Edinburgh College of Art Degree Show: Fine Art

Edinburgh College of Art Main Building, Lauriston Place, Edinburgh

Until Sunday

www.eca.ed.ac.uk

EDINBURGH College of Art’s degree show this year is its usual sprawling, inspiring self, snaking off into hidden corners and indeed buildings that loom before you, just when you think you’ve seen everything. Painting, during studio renovations, is still housed in its temporary home in the North East Studios (formerly Architecture), the compartmentalised spaces spread over many floors making navigation somewhat elusive. It is easy to miss spaces, or take a wrong turn into a broom cupboard. I made strenuous attempts not to do the former, but if you want to know where the cleaning equipment is, just ask.

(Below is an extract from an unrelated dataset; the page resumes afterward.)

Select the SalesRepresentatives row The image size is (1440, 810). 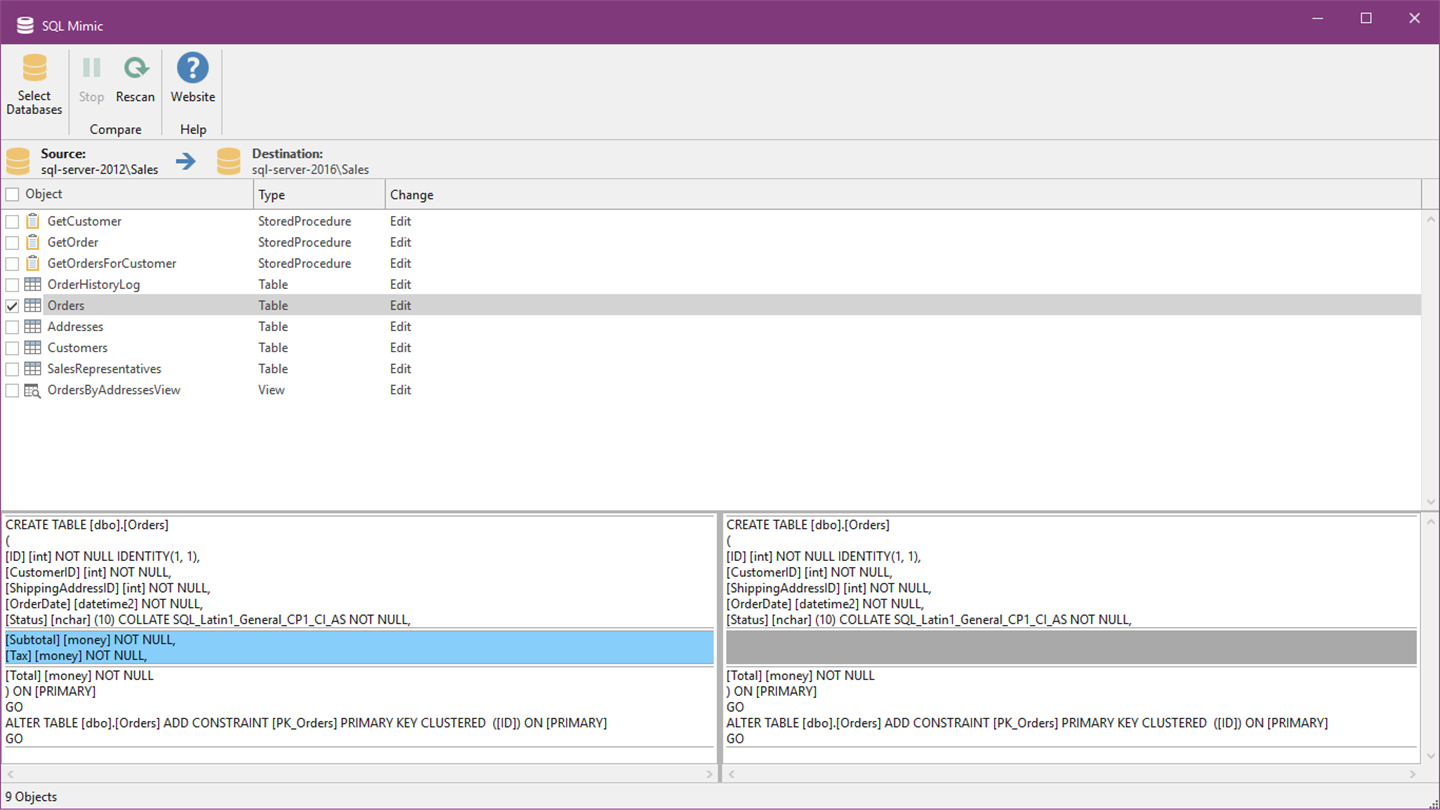[711, 369]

In the traditional strands of Fine Art, sculpture doesn’t always mean sculpture and painting doesn’t always mean painting. Here is the blurring of boundaries, the crossing of artistic borders. One can change one’s mind too, of course, as one’s work develops and the art school years go by.

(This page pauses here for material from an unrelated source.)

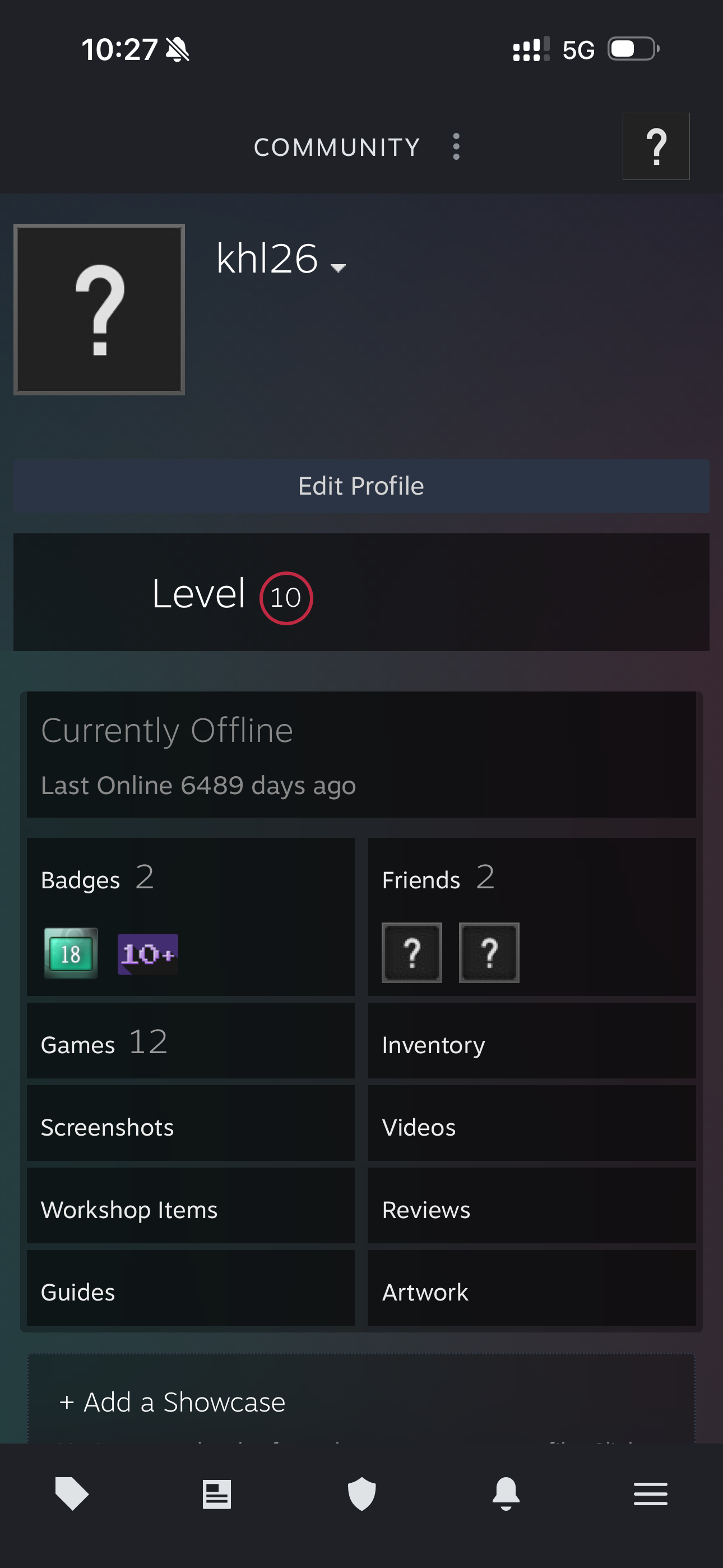The width and height of the screenshot is (723, 1568).
Task: Tap the purple 10+ games badge
Action: click(x=148, y=954)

There’s much to admire amongst the many. Jess Bentley’s intimate installation (BA Painting), enclosed in a small “room” yet firmly based in the outdoors, revolves around a conversational filmed walk through a wood and a series of self-made “tools” which look partly as if they might have some practical purpose, partly as if they might make music, and wholly as if they might have been found discarded on the forest floor by some previous passer-through.

MAFA student Eilidh Potter’s salt crystal paintings – apparently more resilient than you might think – are part art, part chemistry experiment, formed by leaving sheets of metal in tubs of seawater and letting nature, in the form of evaporation, take its course. Her work is an exploration of elements, the nearby tabletop covered with constituent parts, from samples of sea water to related found objects.

Fellow MAFA student Rebecca Heselton, who works in light has created a rather wonderful tiny revolving set of huts on stilts, a “Floating Village”, lights projecting the moving shadows chaotically on to the wall. It’s magical and a little disturbing, perhaps, although it has a real presence in the room.

MAFA Painter Daisy Silver’s installation is like a museum, ceramic “recreations” of artefacts from ancient cultures, or so it seems. And Alex Weir has painted the walls, floors and seats in his bright and brash culture café, although no one was serving when I came by.

Painting in the more generally accepted definition, and onto canvas at that, BA Painting student Chiara von Puttkamer’s engaging, brightly coloured oils are like large-scale bacterial representations. “Paramecium!” exclaimed a small boy nearby, examining them closely. A little further on, the College of Art’s only BA Combined Studies student, Kirstin Johnston, shows her expressive literary paper cut-outs to atmospheric effect in a wall of books.

Sculpture begins, off the main corridor, with Chloe Milner’s polystyrene “rock” clusters and tied-up t-shirt “washing lines” criss-crossing the space. On a much smaller scale, Lara Hirst’s small golden sculptures, from pound coins of varying vintages to gold-leaf-covered jelly, are minimal and neat.

Giulia Gentili’s (MAFA) work slows time, a gently unwinding clear PVC roll, the process filmed as it slowly piles up on the floor below, a pseudo-geological foil to her resin-cast driftwood sculpture on the floor behind as the sound of earthquakes recorded in Japan, Scotland, Chile and Ecuador rumbles almost imperceptibly around.

Two sculpture students show in the former Fire Engine building next door, acquired by the university last year. If it is sad to see the building without its wonderful Museum of Fire and all the fascinating artefacts, artlessly presented, the two students have made much of this striking and now empty tiled space. Michael Kay Terence’s work is questioning, catholic in style and wryly humorous.

Beth Hadshar’s works, a long line installation of dried flowers and seedheads, wafer-thin, flat as pancakes, arranged in a long line sticking up like a meadow pressed and dried into a theatre set. Hadshar has also constructed a round, unassuming mat of sycamore seeds or the like, threaded together and coiled. There is a sense of tactility, beauty and function in the work, of the fragility of landscape, and yet the work draws you in, even in – perhaps particularly in – such a large space.

Amongst the photographers, Craig Waddell’s striking “queer portraits” of masculine identity stand out. And in Intermedia, a borderless combination of ways and means and disciplines scattered, a little frustratingly, around the building, some interesting work including Ailie Ormston’s deadpan autobiographical musical offerings – although those with children will find themselves (as I was) warned off some very explicit material in a couple of rooms.

These are just a snapshot of the many students graduating this year in Fine Art, not to mention many other disciplines not covered in this column, from the college’s excellent schools of Architecture, Film and Design. There are some students, as ever, who wear their influences a little too heavily on their sleeves, or students still to find their niche, but largely there is much to admire. And if four years in art school might seem like a long time, graduation is not an end, as such, it is a beginning.